Thinking about copyright

Thu 01 Oct 2009 by Alan (Fred)_Pipes


Copyright is probably something we never think much about - until something goes wrong and we get ripped off. We all should know that anything we create is covered by the Copyright, Designs and Patents Act 1988, and belongs to us, unless we assign it to someone else - literally sign it away. We can license it to someone, but the copyright is still ours. The only exception is if you do it in the course of your employment - then it belongs to your employer.
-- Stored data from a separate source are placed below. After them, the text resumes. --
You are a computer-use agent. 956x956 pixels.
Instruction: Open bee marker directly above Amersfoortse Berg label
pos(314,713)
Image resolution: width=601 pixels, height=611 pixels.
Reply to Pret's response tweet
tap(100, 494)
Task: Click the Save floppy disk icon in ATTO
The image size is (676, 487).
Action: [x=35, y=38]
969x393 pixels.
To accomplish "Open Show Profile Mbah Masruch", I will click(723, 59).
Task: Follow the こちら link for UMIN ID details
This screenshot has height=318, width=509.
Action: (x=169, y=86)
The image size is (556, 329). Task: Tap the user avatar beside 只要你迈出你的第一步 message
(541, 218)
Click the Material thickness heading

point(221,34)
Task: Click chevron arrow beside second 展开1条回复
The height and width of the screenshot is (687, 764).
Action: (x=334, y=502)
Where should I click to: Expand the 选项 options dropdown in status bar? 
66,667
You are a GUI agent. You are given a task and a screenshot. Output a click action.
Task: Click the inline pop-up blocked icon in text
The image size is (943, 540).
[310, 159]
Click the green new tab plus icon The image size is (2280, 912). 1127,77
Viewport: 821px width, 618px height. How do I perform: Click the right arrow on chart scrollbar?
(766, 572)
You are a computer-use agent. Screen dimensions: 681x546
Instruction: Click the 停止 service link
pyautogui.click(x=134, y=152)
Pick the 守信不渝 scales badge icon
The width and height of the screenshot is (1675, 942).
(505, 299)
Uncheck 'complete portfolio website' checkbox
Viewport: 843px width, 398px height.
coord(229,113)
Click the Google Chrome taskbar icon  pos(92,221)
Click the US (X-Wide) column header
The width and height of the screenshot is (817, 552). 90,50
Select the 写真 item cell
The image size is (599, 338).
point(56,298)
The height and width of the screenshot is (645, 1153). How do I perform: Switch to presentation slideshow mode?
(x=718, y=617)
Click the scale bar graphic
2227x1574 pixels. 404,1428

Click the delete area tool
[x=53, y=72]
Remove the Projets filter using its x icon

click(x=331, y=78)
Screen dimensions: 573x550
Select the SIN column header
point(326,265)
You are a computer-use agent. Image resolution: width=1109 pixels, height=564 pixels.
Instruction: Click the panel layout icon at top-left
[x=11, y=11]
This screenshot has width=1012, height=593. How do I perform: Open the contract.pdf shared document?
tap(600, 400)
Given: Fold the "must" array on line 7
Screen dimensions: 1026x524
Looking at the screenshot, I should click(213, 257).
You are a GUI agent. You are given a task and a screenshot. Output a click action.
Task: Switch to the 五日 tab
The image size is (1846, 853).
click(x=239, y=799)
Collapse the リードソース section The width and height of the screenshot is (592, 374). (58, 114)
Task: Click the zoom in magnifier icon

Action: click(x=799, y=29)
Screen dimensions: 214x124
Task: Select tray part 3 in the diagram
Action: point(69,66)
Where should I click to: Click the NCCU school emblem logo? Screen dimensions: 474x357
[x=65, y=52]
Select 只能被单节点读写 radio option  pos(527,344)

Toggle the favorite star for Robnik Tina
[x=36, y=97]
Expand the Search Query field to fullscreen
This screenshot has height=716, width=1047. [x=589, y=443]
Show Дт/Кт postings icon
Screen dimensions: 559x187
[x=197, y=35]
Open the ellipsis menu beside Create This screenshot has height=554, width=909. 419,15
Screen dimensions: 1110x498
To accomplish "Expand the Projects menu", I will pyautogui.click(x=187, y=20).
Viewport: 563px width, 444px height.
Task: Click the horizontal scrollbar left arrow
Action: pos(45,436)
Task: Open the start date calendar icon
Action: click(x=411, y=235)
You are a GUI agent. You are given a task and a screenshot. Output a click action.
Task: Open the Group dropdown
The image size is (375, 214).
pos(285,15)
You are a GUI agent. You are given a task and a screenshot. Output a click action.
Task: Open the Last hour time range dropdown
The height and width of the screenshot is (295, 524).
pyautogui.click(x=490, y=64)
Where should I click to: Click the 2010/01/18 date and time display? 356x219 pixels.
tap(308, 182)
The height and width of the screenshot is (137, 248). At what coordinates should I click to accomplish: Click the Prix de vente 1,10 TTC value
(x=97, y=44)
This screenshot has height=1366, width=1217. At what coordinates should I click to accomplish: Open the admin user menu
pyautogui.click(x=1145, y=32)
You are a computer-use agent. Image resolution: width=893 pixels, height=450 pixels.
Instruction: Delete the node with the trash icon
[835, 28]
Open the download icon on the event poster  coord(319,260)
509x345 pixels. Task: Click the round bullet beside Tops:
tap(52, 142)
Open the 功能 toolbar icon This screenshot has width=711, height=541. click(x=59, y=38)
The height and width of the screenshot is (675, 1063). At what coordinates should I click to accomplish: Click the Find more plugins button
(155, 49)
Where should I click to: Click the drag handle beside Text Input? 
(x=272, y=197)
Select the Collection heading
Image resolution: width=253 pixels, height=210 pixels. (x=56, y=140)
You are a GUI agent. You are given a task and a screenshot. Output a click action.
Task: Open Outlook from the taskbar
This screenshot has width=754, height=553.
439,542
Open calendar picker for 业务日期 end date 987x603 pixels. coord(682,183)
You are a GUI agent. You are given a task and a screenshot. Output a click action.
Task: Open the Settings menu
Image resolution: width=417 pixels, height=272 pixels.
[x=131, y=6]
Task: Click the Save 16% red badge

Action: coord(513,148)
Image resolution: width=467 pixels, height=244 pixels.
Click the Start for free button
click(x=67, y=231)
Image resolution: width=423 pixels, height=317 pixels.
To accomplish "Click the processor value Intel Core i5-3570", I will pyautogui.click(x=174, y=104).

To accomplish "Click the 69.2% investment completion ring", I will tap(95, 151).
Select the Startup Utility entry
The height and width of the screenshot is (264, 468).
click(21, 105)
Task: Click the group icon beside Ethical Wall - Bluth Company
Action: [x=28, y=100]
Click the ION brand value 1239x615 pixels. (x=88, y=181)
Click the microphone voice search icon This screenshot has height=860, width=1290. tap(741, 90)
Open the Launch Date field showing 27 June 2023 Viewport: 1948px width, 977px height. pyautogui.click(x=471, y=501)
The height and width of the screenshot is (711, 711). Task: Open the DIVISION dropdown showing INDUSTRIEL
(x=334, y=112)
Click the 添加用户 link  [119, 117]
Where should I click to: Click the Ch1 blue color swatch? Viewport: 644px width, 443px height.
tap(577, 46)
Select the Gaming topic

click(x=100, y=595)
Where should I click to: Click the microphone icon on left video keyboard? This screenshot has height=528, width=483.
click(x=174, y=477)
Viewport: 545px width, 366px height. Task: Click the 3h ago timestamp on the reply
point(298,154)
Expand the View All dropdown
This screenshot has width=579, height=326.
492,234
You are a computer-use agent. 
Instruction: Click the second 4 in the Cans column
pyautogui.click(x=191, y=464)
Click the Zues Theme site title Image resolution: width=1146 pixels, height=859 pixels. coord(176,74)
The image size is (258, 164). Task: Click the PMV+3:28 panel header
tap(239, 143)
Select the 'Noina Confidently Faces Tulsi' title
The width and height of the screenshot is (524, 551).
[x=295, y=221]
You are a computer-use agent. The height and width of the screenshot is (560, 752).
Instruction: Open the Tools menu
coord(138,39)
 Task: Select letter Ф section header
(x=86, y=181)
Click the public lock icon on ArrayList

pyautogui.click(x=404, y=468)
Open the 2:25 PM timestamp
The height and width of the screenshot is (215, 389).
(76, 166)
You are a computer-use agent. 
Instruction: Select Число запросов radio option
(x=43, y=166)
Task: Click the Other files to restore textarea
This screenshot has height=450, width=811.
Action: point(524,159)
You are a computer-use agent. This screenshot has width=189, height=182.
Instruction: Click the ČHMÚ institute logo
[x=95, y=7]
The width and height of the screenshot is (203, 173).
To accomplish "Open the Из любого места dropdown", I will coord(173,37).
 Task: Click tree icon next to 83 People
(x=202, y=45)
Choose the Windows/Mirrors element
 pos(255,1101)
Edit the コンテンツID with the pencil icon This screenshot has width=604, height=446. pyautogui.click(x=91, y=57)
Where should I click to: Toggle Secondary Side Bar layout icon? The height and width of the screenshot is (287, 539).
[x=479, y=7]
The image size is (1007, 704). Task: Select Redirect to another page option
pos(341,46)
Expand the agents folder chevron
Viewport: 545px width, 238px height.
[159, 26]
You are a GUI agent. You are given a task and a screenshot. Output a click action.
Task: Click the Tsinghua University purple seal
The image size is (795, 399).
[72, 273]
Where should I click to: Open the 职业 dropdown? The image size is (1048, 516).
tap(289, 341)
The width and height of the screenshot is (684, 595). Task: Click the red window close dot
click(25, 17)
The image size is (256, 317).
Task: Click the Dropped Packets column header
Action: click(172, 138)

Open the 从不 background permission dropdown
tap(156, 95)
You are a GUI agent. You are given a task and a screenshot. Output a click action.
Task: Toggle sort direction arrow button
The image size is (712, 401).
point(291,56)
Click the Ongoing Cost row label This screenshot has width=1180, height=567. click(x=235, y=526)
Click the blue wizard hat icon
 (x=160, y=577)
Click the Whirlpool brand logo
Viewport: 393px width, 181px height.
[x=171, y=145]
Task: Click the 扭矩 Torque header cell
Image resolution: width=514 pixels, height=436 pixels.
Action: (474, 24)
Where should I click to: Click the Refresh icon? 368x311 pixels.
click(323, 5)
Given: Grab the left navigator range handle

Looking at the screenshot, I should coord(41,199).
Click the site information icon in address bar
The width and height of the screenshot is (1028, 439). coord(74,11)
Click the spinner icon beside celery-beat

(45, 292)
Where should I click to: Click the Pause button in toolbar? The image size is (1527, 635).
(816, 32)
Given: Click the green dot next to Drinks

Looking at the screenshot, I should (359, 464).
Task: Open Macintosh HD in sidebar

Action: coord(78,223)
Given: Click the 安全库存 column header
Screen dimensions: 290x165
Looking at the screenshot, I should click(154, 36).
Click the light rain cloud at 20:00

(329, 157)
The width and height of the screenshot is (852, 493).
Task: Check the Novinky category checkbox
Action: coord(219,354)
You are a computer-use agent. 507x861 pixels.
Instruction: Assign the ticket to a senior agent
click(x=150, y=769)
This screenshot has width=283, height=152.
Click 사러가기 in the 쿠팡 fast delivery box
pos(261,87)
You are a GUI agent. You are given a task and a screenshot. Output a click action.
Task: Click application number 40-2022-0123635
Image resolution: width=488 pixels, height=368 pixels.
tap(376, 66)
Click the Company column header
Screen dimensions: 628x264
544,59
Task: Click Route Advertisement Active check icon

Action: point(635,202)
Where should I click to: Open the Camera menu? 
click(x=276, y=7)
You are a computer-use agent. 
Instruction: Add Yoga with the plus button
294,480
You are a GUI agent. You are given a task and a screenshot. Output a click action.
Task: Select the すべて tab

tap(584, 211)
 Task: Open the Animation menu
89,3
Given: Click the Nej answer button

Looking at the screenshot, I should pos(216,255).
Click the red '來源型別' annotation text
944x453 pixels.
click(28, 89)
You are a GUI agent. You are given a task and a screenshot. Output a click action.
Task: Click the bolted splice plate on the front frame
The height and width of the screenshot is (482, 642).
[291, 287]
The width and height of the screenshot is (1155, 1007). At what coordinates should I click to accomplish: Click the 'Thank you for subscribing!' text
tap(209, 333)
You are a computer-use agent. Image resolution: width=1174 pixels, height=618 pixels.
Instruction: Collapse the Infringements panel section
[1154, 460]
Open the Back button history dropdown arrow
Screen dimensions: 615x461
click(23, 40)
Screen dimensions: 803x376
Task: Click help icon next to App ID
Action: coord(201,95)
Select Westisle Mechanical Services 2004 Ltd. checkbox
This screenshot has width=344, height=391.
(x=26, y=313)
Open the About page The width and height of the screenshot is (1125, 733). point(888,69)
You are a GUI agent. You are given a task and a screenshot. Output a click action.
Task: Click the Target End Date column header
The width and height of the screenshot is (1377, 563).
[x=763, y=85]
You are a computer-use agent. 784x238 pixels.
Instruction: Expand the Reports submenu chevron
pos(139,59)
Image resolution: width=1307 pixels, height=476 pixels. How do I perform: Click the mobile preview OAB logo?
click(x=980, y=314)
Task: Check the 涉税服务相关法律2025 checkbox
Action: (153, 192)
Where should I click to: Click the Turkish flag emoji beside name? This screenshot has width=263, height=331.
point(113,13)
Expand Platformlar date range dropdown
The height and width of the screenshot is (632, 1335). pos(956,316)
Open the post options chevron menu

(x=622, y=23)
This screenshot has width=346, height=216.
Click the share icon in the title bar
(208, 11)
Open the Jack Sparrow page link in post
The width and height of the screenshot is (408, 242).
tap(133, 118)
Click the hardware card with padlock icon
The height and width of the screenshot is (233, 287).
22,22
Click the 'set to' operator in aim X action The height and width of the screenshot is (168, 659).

But have you ever thought that you may be infringing someone else's copyright? This occured to me at a seminar for photographers last night at the Media Centre, hosted by Brighton media solicitors Mayo Wynne Baxter. The speaker was Scott Gair, a keen photographer himself. Did you realise that if someone takes a photo of you - on your camera - then the copyright in that image belongs to them and not you? It's unlikely they'll sue you for using it as your avatar on the BiG website, but it's something to ponder on. Also if you copy a photograph by painting a picture of a substantial part of it - you also may be infringing copyright, so be careful where you get your reference from.

We hope to start an Inspirations section on the website soon, so before you start grabbing images off the internet, consider the copyright implications. Images become in the public domain 70 years after the creator dies, so you'll be safe with Old Masters, but if it's the work of a living artist, you'll have to get their permission to reproduce it.

Copyright is a big subject and we can't tackle it all here. How do you protect yourself? Use the metadata in Photoshop to add your contact details, for example, so that an infringer has no excuse that they didn't know who made it. Add watermarks if you must. Keep the images low-res. Discuss terms and conditions with the client ideally before you start work - and get it in writing. Assert your moral right to be identified as the 'author' by putting a copyright notice on your work and your website.

If someone does rip off your image, you may get legal advice from the AOI or NUJ, but you can also call Scott Gair's 'bat phone' 01273 775533 and for an initial fee of £40 + vat, he will get the ball rolling, telling the culprit to cease using the pic, and claim compensation. We hope to have Mr Gair along to a future BiG meeting, so get your questions ready!

Disclaimer: I'm not a lawyer, so take any of the general advice above at your own risk.